Given the wide range of responsibilities for which HR managers are held accountable, they need a wide range of skills, abilities and qualifications. HR managers interact with every level within the organization, from the executive-level decision makers to department managers and production staff. Therefore, their qualifications are broad and encompassing, able to justify budget allocations as easily as they monitor workplace investigations and resolve conflict among the workforce. Education Academic credentials haven’t always been required for human resources managers.
However, as the 1980s version of personnel administration evolved into human resources management, employers seek HR managers with formal education and academic credentials. Some HR managers have two- or four-year degrees in HR management, and some senior-level managers have graduate or professional degrees, such as MBAs and law degrees. Certification The growing movement toward HR certification means higher numbers of HR managers with Senior Professional Human Resources certification from the SPHR certifying body, the Human Resources Certification Institute.
In its 2010 study of more than 1,500 HR professionals, the HRCI discovered that more employers are requiring HR certification and that more than half of employers in the United States and more than three-quarters of employers globally place a high value on HR certification. There are four HR certifications: PHR is Professional Human Resources, SPHR is Senior Professional Human Resources, GPHR is Global Professional Human Resources and PHR-CA is for certified PHRs whose work focuses on California employee law.

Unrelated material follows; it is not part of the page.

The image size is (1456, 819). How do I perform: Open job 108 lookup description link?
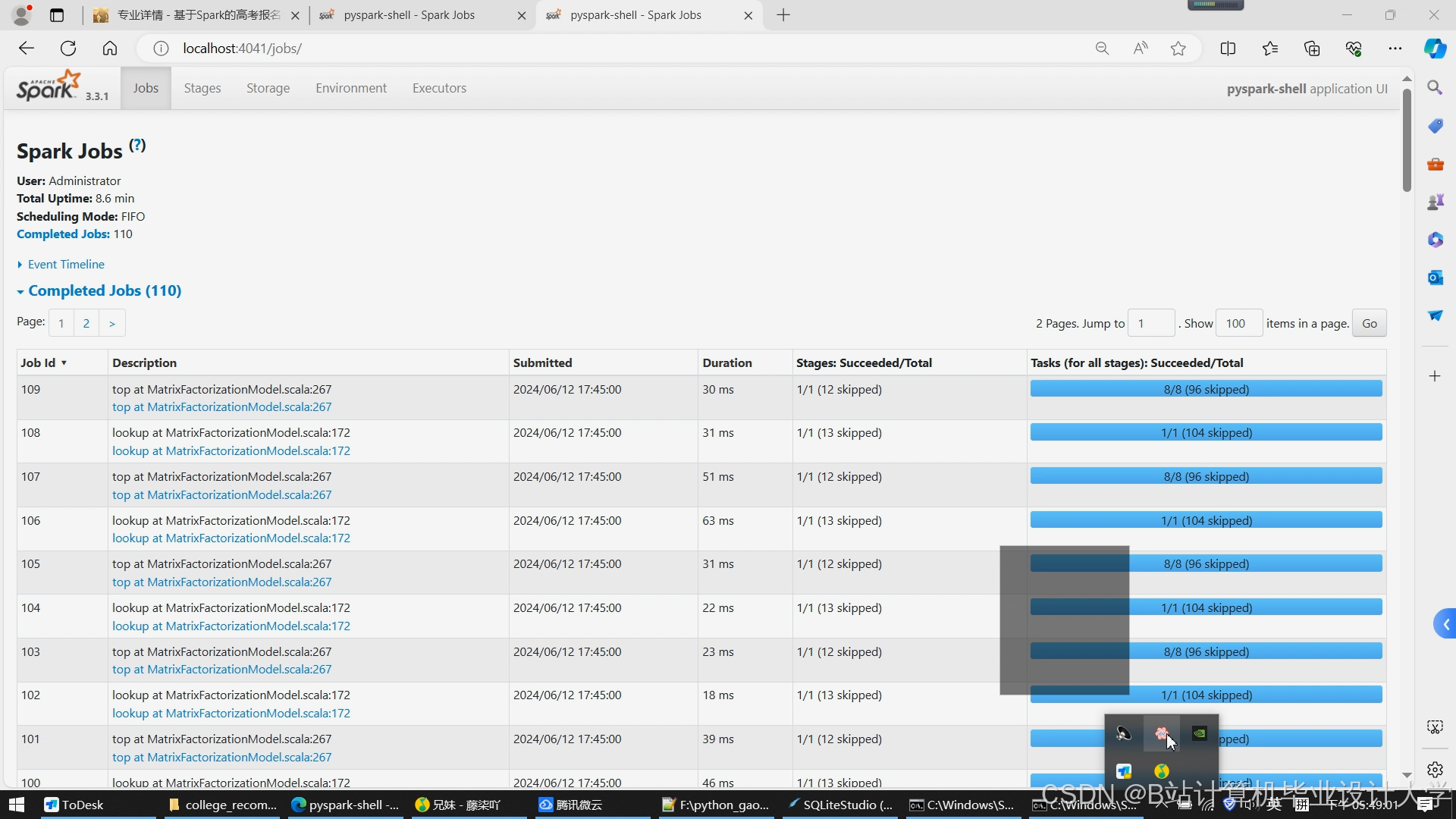pyautogui.click(x=231, y=450)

For some HR managers, experience has been the best teacher, and many seasoned HR managers have several years’ experience in different areas of the HR department. When an HR manager has taken advantage of these professional development and learning opportunities, he may have begun working as a coordinator and then moved up to an HR generalist or an HR specialist before transitioning into a management role. Core Competencies Overall, some of the best-qualified HR managers have a combination of education, certification and experience, as well as core competencies that enable their effective performance.

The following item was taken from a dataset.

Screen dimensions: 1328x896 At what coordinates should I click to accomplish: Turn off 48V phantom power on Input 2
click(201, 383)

They are involved in both strategy and implementation; therefore, they have good communication skills. Some aspects of HR are best learned by doing, such as processing new hire paperwork, developing affirmative action plans and outreach methods to improve recruitment and selection processes. Additional core competencies of effective HR managers include analytical and critical thinking skills and the ability to influence others and manage change. Promotion HR managers who aspire to executive-level roles also are expected to develop skills that enable them to chart strategic path for the organization’s workforce.

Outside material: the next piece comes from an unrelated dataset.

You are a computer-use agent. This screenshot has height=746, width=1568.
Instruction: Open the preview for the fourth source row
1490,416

This entails more frequent interaction with upper management in eventually assuming the role of the company’s chief human resources officer. The skills and qualifications for a chief human resources officer are increasingly broader, according to the “Harvard Business Review” March 2011 article titled, “The New Path to the C-Suite. ” Harvard business professor Boris Groysberg and his co-authors predict that HR leaders won’t need the HR administrative-functional-type expertise. They will come armed with legal expertise, business acumen, and operational savvy and marketing knowledge.